-- START OF Task material --

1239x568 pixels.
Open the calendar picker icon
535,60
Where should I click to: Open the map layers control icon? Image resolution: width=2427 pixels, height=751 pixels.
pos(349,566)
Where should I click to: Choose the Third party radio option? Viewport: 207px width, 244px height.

-- END OF Task material --
-- START OF Task material --

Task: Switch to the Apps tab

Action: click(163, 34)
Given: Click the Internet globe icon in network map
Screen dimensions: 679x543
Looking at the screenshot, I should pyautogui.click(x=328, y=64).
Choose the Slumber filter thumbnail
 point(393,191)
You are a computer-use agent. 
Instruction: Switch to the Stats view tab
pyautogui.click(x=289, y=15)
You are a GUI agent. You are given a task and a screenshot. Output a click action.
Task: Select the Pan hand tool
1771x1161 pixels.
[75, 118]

-- END OF Task material --

| What the task requires |
Please reproduce word for word the part of the listing that opens with the line containing "1239x568 pixels." and closes with the line containing "Where should I click to: Choose", both of those lines included.

| Full response |
1239x568 pixels.
Open the calendar picker icon
535,60
Where should I click to: Open the map layers control icon? Image resolution: width=2427 pixels, height=751 pixels.
pos(349,566)
Where should I click to: Choose the Third party radio option? Viewport: 207px width, 244px height.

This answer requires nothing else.